SRS_calls <- c(104,102,35,211,56,325,67,9,179,59)
bootstrapCI1 <- function(data, nsim){
n <- length(data)
bootCI <- c()
for(i in 1:nsim){
bootSamp <- sample(1:n, n, replace=TRUE)
thisXbar <- mean(data[bootSamp])
bootCI <- c(bootCI, thisXbar)
}
return(bootCI)
}
SRS_callsBootCI <- bootstrapCI1(SRS_calls, nsim=1000)
hist(SRS_callsBootCI)
qqnorm(SRS_callsBootCI)
It is similarly close to normal and has the same right skew.
std.er_callsBoot <- sd(callsBootCI)/sqrt(80)
std.er_callsBoot
## [1] 4.16038
std.er_SRScallsBoot <- sd(SRS_callsBootCI)/sqrt(10)
std.er_SRScallsBoot
## [1] 8.85995
It is larger for the smaller SRS because it has a smaller sample size. Since each sample mean is derived from a smaller number of individual values, there will be more variation among boostrapped sample means. Standard error is calculated by dividing the sd of a sample by the square root of the sample size. A small sample size makes the denominator smaller which makes the output bigger.
setwd("H:/MATH239")
nspines <- read.csv("nspines.csv", header = TRUE)
boxplot(nspines$dbh ~ nspines$ns, xlab = "Region", ylab = "DBH")
It appears that the northern region is heavily skewed to the right, whereas the southern region is heavily skewed to the left. Each group has a sample size of 30 which is the bare minimum to employ the central limit theorem. However, given the sample size being barely large enough, and the heavy skew of both groups, it would be much better to use bootstrapping.
nspines_north <- nspines[1:30,]
nspines_south <- nspines[31:60,]
north_mean <- mean(nspines_north$dbh)
south_mean <- mean(nspines_south$dbh)
north_mean - south_mean
## [1] -10.83333
bootstrapCI2 <- function(data1, data2, nsim){
n1 <- length(data1)
n2 <- length(data2)
bootCI2 <- c()
for(i in 1:nsim){
bootSamp1 <- sample(1:n1, n1, replace=TRUE)

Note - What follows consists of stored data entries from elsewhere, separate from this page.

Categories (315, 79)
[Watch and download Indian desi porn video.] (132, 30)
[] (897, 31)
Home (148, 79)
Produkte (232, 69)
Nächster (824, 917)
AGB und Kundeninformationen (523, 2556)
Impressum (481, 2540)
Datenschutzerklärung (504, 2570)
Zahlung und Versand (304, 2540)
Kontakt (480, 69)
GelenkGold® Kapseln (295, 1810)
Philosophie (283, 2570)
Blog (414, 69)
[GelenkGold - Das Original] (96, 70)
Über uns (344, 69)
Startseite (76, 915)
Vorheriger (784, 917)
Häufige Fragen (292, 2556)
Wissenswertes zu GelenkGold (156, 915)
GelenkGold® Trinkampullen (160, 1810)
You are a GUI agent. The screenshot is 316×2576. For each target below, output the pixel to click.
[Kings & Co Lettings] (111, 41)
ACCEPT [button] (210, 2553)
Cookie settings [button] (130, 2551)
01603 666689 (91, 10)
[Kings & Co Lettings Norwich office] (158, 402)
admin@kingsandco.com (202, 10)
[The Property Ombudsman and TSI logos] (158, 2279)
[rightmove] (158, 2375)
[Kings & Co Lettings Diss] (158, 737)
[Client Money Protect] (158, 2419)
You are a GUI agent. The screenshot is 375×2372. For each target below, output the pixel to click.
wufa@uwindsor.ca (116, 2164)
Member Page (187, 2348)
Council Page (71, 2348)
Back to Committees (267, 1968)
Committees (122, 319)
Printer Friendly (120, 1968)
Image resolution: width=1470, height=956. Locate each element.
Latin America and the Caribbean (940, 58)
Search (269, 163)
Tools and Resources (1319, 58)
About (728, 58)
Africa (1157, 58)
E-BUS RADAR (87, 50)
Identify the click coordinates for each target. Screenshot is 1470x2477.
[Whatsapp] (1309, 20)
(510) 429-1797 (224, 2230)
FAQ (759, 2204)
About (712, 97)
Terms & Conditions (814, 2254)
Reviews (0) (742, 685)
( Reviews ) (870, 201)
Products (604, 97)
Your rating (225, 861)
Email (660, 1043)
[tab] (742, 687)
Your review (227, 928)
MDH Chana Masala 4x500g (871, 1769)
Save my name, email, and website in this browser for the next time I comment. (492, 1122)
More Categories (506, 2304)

bootSamp2 <- sample(1:n2, n2, replace=TRUE)
thisXbar <- mean(data1[bootSamp1])-mean(data2[bootSamp2])
bootCI2 <- c(bootCI2, thisXbar)
}
return(bootCI2)
}
nspinesBootCI2 <- bootstrapCI2(nspines_north$dbh, nspines_south$dbh, nsim=10000)
hist(nspinesBootCI2)
quantile(nspinesBootCI2, c(.025, .975))
## 2.5% 97.5%
## -18.736833 -2.916667
se <- sd(nspinesBootCI2)
mean(north_mean)-mean(south_mean)+c(-1,1)*qt(.975, df=58)*se
## [1] -19.038557 -2.628109
north_mean - south_mean # test statistic
## [1] -10.83333
mean(nspinesBootCI2) # CI mean
## [1] -10.86894
qqnorm(nspinesBootCI2)
Since the test statistic is close to the bootstrap mean (which indicates low bias) and the bootstrap distribution is approximately normal, the hybrid method should be reliable.
t.test(nspines_north$dbh, nspines_south$dbh)
##
## Welch Two Sample t-test
##
## data: nspines_north$dbh and nspines_south$dbh
## t = -2.6286, df = 55.725, p-value = 0.01106
## alternative hypothesis: true difference in means is not equal to 0
## 95 percent confidence interval:
## -19.090199 -2.576468
## sample estimates:
## mean of x mean of y
## 23.70000 34.53333
The bootstrap CI is smaller which indicates that it is a more precise interval. Therefore, I would use the bootstrap interval.